The Russian diver will be the one wearing enough VR3 computers to act as a weightbelt. Each one will be set for a different gas mix (just to cover all the bases) and each will be displaying the legendary warning "USE TABLES!" After all, why bend one computer when you can bend six?
The "Sputnik ascent" - where you keep diving until you're out of gas and then fin heartily for the surface, scattering Kowalskis, cameras, and the odd fake Rolex in your wake - is a Russian diving speciality. Strict rules are observed about drinking between dives: the bottle of vodka MUST be thoroughly chilled.
Fair play to them - what is a diving holiday for if you can't treat your computer as a lucky charm against the bends and laugh in the face of those who caution against defying the limits of human physiology?
I opt to escape to the chilled-out charms of Dahab, where divers are still 96% of the tourist population. The other 4% are confused aid workers who mis-spelled Darfur. After a blissed-out week of drop-dead gorgeous dives, I'm ready to face the stresses of life with renewed energy. I arrive back at Sharm airport feeling calm.
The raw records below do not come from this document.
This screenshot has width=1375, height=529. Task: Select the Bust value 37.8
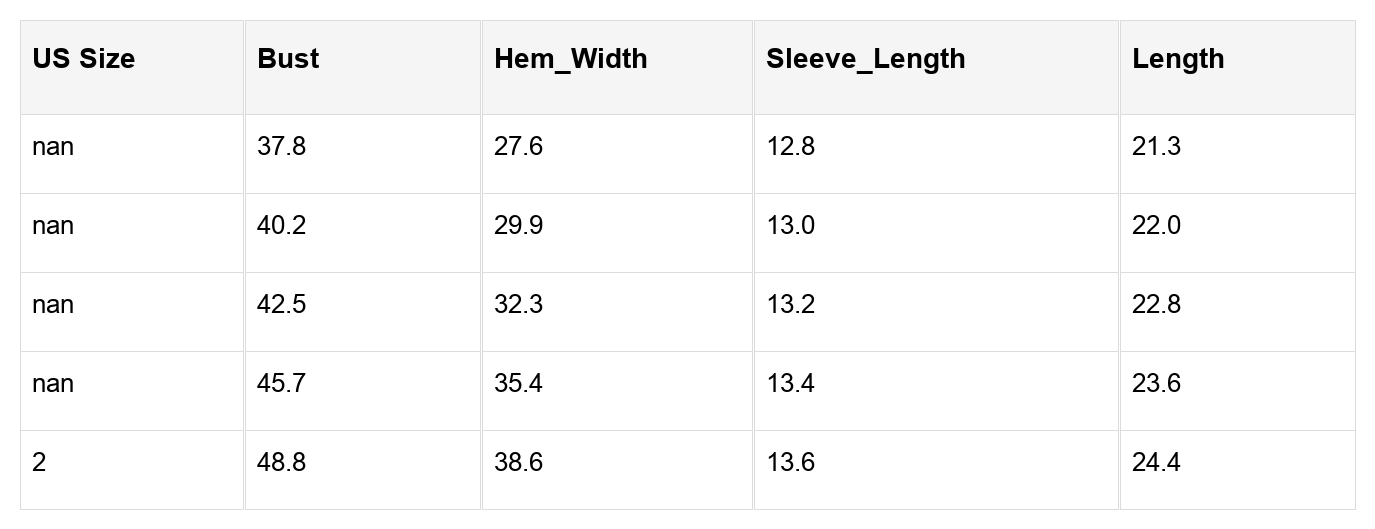pos(281,147)
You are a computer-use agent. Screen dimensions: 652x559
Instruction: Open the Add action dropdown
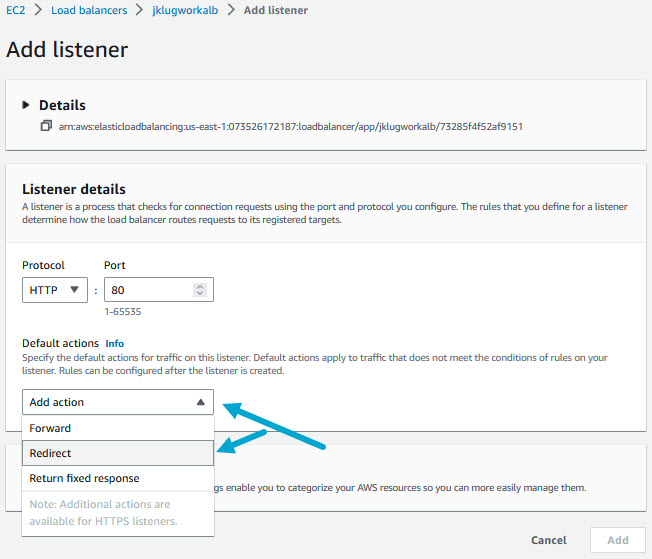118,402
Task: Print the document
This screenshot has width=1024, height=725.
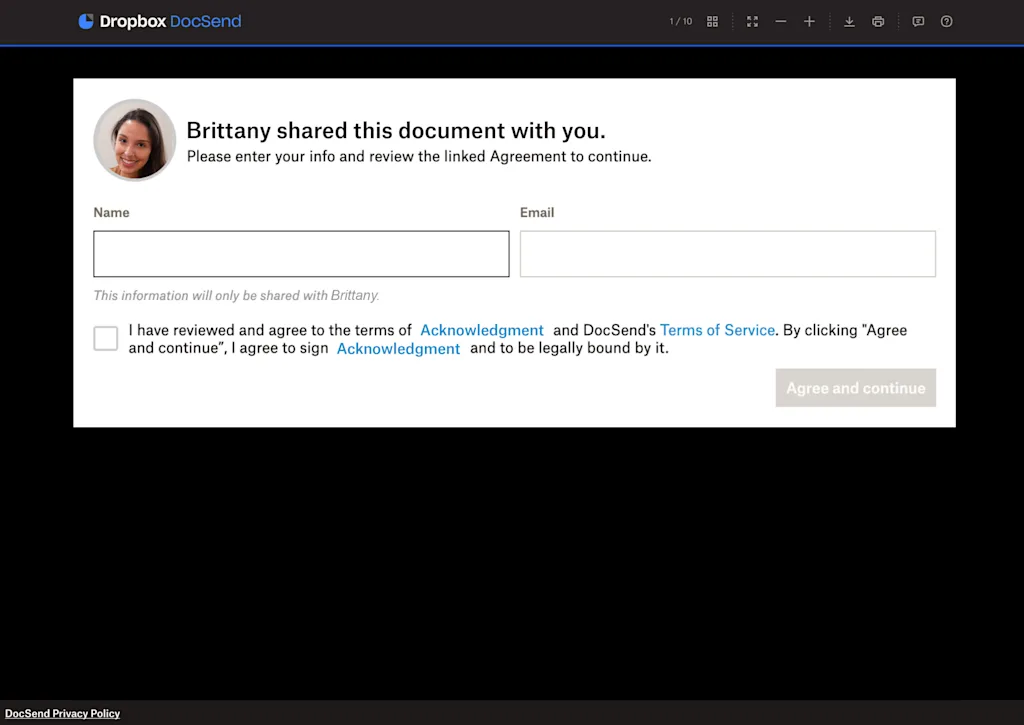Action: point(878,21)
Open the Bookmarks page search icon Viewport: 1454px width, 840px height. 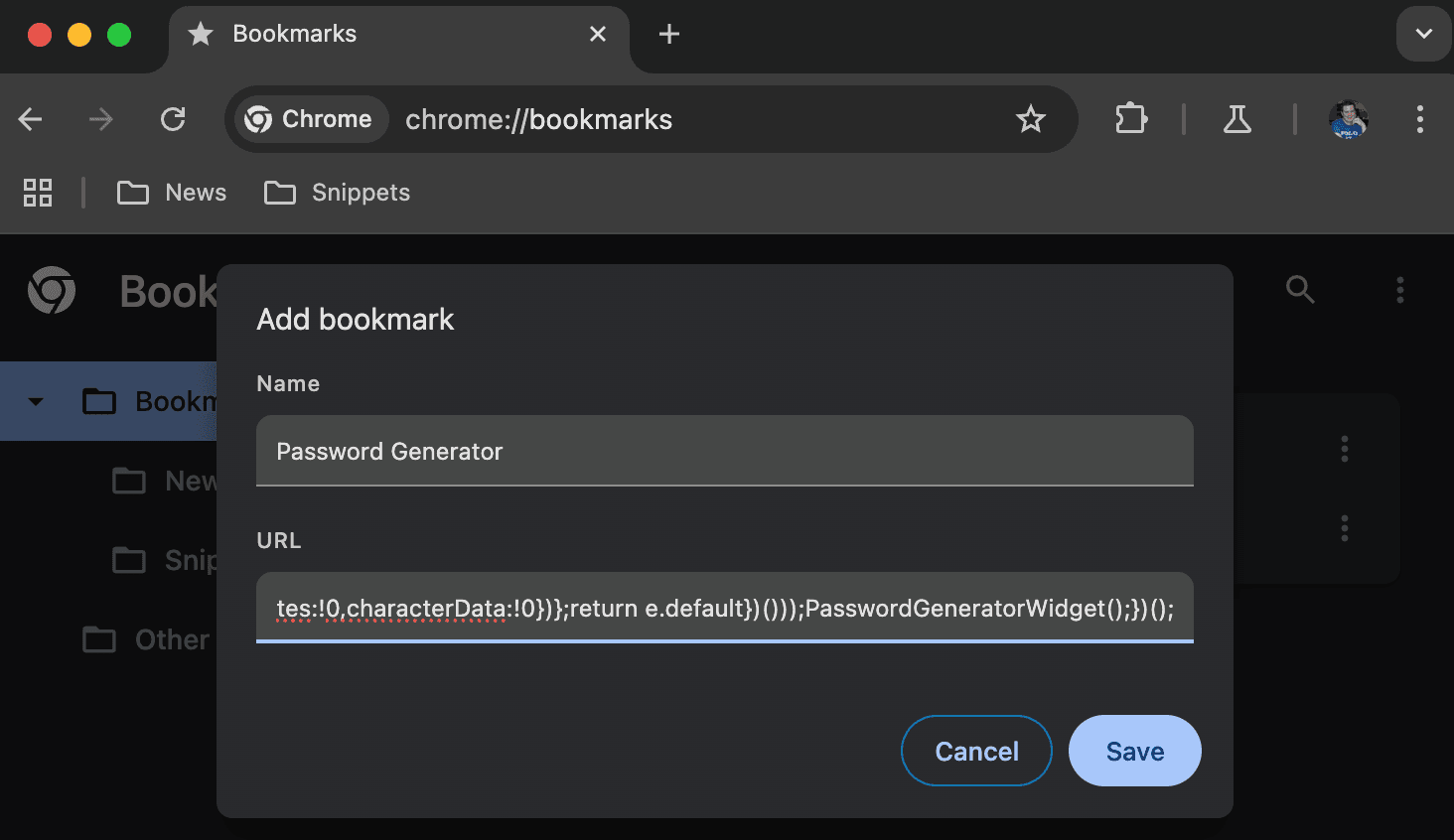point(1300,290)
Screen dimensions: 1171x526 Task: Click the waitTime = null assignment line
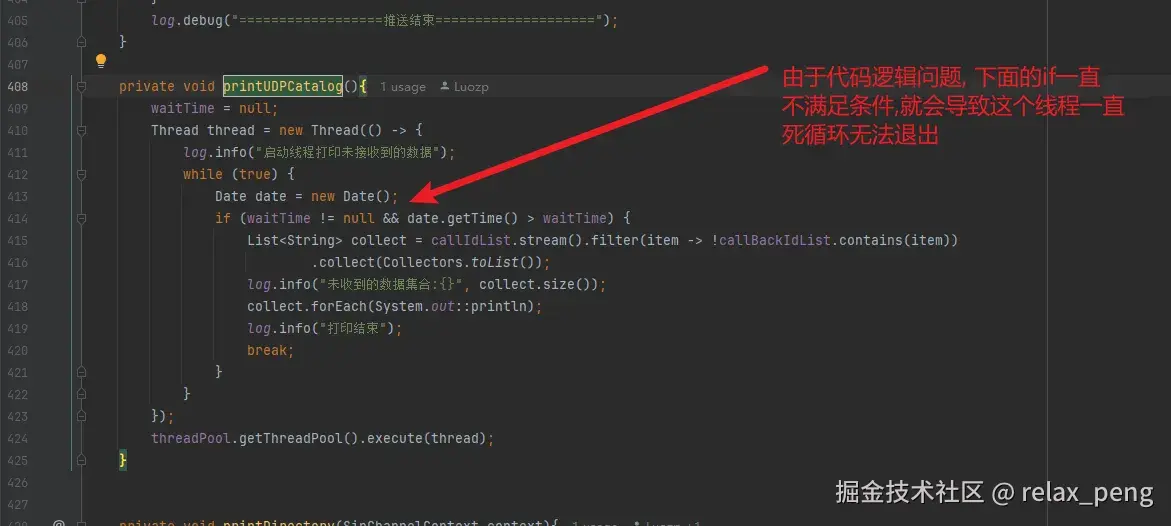tap(214, 108)
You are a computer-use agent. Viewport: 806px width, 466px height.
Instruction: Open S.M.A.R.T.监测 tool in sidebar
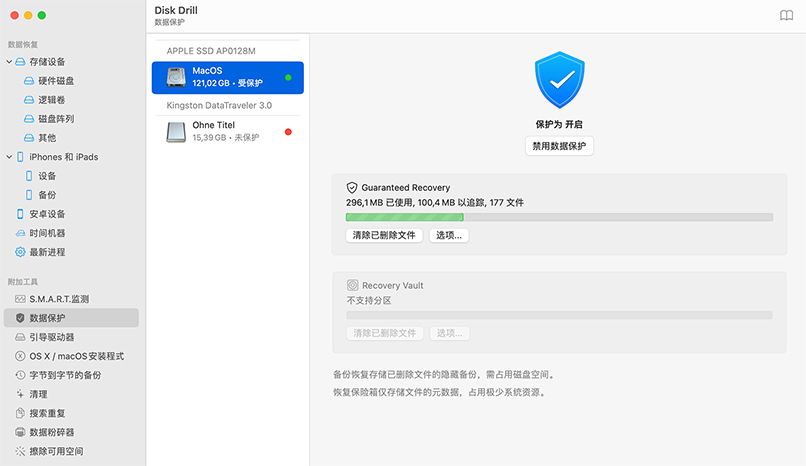point(58,299)
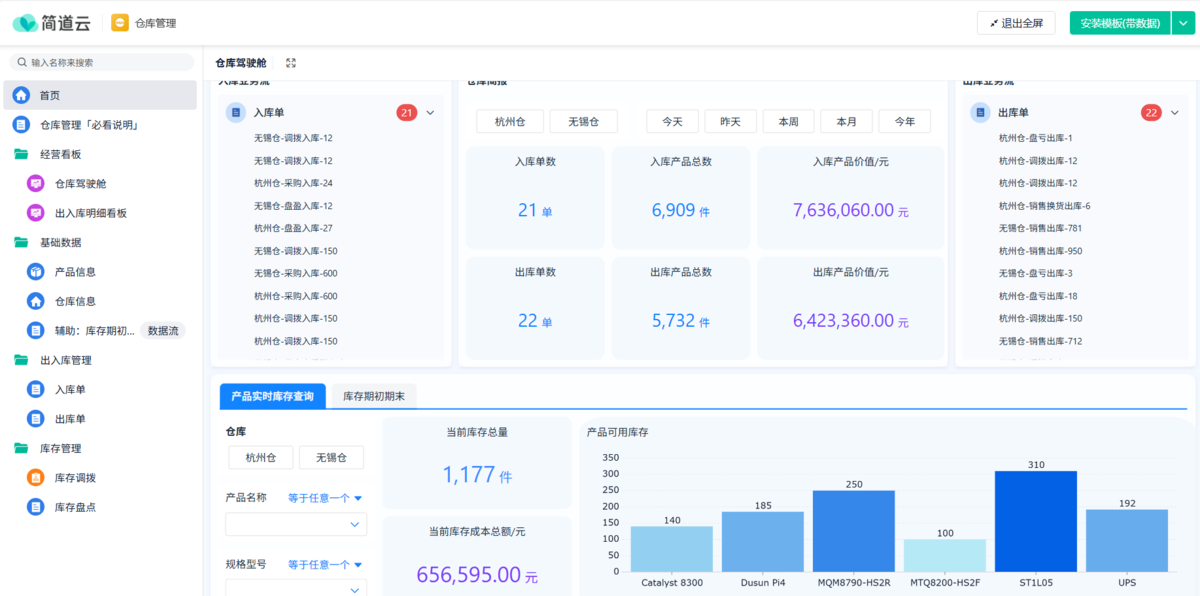Screen dimensions: 1200x596
Task: Click the 简道云 logo in header
Action: 53,22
I am greeted by a scene from Dante's Inferno. There isn't one queue but several, just to get inside the building. People and bags are crammed like cattle in a truck. You queue for two hours, first to have your luggage scanned, then to check in, but the Egyptian behind the one desk reassures me that my flight is hideously delayed. That's all right then!
Imaginary departure information is displayed on the screens while I queue to get into the queue for departure gate security and join the queue to board. I'm fuming, but the Russians are enjoying a nostalgia trip to Soviet-style conditions. In an era of mass tourism, what Sharmski needs now is Egyptian perestroika.